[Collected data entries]
■ ■ ■

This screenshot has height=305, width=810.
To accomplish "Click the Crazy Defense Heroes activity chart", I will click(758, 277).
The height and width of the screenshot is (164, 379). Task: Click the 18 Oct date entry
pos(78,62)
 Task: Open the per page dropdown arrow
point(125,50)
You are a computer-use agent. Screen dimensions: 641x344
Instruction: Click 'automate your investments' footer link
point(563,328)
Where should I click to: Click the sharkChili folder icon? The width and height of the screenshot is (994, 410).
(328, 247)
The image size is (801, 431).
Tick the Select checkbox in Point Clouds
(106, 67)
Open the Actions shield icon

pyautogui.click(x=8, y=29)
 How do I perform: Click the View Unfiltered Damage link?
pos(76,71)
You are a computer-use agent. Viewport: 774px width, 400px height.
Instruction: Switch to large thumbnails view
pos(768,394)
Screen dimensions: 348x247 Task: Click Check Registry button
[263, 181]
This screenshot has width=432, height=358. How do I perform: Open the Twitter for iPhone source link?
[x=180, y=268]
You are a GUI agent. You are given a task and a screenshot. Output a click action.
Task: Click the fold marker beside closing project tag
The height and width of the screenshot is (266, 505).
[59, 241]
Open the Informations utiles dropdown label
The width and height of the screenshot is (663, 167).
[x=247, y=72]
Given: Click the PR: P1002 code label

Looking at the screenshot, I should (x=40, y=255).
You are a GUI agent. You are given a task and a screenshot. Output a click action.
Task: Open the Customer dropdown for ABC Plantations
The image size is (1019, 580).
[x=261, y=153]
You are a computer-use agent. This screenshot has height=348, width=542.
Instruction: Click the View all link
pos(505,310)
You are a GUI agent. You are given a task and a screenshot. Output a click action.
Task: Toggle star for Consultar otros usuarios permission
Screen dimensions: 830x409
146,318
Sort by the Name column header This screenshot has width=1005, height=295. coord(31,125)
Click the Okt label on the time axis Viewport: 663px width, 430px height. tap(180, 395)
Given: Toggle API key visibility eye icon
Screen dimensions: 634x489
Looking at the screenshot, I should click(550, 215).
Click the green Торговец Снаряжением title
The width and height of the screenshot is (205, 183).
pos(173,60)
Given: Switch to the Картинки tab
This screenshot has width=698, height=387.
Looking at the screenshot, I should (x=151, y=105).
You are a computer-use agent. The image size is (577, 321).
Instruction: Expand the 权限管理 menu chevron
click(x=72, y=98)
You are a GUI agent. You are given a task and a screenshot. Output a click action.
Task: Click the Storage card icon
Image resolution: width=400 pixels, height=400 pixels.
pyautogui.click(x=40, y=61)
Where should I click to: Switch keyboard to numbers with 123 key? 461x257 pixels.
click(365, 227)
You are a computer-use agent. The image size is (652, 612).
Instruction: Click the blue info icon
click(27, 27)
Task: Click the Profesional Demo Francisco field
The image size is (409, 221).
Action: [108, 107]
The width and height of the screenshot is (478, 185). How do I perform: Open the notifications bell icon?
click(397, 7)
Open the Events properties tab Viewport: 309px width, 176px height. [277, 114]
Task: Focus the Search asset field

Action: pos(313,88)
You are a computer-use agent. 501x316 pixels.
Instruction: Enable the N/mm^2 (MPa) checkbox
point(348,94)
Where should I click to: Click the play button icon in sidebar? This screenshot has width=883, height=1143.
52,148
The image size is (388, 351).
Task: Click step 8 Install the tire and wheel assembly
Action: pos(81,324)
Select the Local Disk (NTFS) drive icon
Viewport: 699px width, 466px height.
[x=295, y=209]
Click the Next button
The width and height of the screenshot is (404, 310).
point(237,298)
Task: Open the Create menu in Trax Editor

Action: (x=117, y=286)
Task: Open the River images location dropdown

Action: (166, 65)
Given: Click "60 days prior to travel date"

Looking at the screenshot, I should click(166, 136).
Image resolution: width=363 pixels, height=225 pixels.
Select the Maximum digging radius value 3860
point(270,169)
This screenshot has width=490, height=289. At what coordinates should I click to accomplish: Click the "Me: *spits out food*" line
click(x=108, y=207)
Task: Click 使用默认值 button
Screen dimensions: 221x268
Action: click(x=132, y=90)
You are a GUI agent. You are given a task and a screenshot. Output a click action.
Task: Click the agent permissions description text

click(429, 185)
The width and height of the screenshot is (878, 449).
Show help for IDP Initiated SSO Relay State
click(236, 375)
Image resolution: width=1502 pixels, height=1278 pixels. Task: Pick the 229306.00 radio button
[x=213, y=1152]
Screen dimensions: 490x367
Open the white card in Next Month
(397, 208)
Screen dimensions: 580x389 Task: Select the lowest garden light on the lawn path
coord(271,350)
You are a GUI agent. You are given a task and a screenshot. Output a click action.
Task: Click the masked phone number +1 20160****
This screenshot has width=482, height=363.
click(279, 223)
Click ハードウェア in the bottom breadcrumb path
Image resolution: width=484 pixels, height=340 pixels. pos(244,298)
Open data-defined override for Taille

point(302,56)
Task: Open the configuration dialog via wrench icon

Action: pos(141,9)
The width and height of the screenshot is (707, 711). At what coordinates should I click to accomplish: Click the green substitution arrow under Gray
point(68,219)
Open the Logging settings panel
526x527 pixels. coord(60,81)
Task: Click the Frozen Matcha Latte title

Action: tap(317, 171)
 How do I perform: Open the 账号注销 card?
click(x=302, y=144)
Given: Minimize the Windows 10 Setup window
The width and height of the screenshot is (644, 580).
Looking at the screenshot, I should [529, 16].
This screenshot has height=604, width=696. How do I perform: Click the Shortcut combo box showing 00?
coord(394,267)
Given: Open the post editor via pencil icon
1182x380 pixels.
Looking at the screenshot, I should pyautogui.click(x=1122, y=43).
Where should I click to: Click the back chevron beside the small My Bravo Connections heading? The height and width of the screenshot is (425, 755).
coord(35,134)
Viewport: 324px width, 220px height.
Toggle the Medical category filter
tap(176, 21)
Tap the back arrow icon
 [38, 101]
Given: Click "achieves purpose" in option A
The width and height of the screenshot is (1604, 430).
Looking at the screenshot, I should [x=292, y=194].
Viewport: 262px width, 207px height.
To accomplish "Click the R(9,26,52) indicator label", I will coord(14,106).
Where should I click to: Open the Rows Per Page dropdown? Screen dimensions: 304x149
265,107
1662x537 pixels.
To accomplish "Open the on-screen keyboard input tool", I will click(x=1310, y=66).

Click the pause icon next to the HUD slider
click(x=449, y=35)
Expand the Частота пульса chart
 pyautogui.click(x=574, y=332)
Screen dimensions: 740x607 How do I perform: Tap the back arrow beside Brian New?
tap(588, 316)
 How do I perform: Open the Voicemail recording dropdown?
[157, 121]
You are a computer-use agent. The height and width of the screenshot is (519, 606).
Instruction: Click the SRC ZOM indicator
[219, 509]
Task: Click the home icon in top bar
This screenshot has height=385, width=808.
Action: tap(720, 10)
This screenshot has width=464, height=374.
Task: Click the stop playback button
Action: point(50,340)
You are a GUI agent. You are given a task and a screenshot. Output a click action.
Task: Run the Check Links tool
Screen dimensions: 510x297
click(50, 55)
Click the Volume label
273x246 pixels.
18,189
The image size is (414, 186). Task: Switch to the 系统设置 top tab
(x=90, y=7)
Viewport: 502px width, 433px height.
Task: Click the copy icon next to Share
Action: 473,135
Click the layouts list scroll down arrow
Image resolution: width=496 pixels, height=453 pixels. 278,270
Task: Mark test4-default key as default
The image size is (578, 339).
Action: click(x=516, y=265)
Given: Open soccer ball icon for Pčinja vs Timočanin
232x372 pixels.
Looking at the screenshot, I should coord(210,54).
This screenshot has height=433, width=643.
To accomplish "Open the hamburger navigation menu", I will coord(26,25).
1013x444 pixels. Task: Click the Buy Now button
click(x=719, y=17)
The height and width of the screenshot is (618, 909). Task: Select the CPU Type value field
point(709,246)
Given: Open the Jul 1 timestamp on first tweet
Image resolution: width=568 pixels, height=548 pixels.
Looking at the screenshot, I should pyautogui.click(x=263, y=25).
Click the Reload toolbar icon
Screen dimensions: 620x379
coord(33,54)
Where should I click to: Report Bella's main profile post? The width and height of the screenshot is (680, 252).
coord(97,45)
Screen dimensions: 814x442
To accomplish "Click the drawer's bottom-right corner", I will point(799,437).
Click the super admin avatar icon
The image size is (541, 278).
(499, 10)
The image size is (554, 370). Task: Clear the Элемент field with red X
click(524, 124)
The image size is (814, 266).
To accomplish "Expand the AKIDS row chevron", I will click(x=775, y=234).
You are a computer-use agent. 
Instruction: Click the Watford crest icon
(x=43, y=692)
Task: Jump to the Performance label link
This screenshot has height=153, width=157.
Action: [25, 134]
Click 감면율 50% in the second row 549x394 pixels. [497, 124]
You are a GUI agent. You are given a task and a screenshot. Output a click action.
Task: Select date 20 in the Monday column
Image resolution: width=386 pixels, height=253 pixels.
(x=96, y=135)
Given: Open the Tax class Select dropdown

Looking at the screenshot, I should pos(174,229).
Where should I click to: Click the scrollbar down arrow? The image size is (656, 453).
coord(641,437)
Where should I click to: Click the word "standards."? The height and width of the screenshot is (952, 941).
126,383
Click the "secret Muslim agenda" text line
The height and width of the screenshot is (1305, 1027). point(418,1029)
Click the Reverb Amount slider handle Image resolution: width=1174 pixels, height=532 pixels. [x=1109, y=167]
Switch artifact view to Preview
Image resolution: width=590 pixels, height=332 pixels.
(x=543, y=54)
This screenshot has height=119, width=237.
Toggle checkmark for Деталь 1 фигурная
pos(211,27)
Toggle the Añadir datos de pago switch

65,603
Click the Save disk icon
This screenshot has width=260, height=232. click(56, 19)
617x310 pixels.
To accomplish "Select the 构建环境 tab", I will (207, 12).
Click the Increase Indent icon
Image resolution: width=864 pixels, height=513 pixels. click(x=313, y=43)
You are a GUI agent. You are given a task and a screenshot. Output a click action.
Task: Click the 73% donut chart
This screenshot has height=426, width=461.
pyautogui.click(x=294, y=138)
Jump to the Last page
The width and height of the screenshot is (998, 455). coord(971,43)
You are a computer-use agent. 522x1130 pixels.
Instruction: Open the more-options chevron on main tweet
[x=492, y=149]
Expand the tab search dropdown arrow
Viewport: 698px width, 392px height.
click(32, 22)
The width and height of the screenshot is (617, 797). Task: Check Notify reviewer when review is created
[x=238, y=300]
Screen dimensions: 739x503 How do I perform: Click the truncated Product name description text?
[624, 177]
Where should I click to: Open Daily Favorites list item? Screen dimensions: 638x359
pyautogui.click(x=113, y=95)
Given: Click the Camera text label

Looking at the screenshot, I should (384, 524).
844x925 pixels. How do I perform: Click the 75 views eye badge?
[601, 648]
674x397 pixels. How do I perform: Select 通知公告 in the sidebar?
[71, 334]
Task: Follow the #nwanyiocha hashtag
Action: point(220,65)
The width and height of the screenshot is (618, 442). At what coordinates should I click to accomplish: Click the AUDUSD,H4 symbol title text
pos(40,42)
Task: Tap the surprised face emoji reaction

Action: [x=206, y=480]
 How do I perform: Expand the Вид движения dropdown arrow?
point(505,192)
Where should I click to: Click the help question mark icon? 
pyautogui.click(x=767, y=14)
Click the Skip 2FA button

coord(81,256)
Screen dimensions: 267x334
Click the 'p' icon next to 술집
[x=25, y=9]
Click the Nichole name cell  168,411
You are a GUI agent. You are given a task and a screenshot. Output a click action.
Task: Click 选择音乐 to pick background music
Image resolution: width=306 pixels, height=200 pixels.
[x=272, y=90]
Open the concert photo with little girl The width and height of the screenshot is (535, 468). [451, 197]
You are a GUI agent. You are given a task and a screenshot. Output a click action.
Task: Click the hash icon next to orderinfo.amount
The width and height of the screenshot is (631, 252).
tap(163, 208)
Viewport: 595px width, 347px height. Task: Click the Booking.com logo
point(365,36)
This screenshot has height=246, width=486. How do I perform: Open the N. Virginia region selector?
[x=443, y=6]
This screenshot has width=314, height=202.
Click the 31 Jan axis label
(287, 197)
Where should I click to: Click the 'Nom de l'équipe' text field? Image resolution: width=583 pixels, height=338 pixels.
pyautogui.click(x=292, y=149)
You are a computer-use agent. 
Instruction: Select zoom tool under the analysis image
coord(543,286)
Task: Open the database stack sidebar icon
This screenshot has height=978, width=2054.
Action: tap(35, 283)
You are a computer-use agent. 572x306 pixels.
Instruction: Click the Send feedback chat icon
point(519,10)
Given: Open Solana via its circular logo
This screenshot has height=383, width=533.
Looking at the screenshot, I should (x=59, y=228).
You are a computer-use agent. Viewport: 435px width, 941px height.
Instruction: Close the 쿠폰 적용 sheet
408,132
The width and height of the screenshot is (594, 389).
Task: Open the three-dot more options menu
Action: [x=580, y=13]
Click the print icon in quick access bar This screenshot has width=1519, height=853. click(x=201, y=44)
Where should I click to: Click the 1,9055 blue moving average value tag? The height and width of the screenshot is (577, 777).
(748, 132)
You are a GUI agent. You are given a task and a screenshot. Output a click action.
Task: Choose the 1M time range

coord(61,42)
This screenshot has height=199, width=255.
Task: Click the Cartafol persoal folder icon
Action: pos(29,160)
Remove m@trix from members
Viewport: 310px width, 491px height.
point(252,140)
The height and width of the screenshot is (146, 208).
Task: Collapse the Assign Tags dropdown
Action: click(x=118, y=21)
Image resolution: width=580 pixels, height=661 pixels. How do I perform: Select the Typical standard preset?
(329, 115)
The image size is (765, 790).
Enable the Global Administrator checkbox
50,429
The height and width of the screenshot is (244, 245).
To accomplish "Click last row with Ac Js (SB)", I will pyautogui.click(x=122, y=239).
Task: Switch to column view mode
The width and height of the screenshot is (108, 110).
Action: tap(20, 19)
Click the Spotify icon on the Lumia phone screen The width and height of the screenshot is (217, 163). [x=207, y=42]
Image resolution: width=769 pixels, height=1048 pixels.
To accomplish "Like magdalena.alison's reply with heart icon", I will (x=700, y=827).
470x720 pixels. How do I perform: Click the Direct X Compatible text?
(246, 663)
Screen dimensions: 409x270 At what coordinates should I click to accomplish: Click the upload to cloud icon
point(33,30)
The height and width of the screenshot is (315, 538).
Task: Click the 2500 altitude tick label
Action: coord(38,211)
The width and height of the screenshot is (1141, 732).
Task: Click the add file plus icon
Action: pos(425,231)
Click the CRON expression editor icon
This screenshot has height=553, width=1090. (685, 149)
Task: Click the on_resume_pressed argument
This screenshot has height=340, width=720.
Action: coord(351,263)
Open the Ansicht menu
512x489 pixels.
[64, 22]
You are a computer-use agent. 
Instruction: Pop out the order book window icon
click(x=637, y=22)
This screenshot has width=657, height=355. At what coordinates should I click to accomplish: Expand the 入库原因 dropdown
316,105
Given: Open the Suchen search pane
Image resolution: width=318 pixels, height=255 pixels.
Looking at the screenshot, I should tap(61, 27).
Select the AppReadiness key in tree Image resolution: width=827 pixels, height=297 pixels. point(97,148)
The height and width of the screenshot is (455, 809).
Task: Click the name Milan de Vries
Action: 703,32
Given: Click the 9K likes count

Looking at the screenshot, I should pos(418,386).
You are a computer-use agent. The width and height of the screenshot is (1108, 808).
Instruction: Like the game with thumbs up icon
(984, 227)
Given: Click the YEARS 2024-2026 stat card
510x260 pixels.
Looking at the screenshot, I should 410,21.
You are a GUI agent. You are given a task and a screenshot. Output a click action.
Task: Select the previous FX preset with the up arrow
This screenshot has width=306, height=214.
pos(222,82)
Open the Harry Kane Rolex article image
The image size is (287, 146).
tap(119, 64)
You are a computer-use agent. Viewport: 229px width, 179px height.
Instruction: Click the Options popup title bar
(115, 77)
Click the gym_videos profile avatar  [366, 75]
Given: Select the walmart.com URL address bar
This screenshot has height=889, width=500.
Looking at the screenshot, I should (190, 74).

■ ■ ■

● What to produce
The line containing "Given: Click the 9K likes count" and every line after it, through the end of the records above: output exactly those, and nothing else.

● Exercise output
Given: Click the 9K likes count

Looking at the screenshot, I should pos(418,386).
You are a computer-use agent. The width and height of the screenshot is (1108, 808).
Instruction: Like the game with thumbs up icon
(984, 227)
Given: Click the YEARS 2024-2026 stat card
510x260 pixels.
Looking at the screenshot, I should 410,21.
You are a GUI agent. You are given a task and a screenshot. Output a click action.
Task: Select the previous FX preset with the up arrow
This screenshot has width=306, height=214.
pos(222,82)
Open the Harry Kane Rolex article image
The image size is (287, 146).
tap(119, 64)
You are a computer-use agent. Viewport: 229px width, 179px height.
Instruction: Click the Options popup title bar
(115, 77)
Click the gym_videos profile avatar  [366, 75]
Given: Select the walmart.com URL address bar
This screenshot has height=889, width=500.
Looking at the screenshot, I should (190, 74).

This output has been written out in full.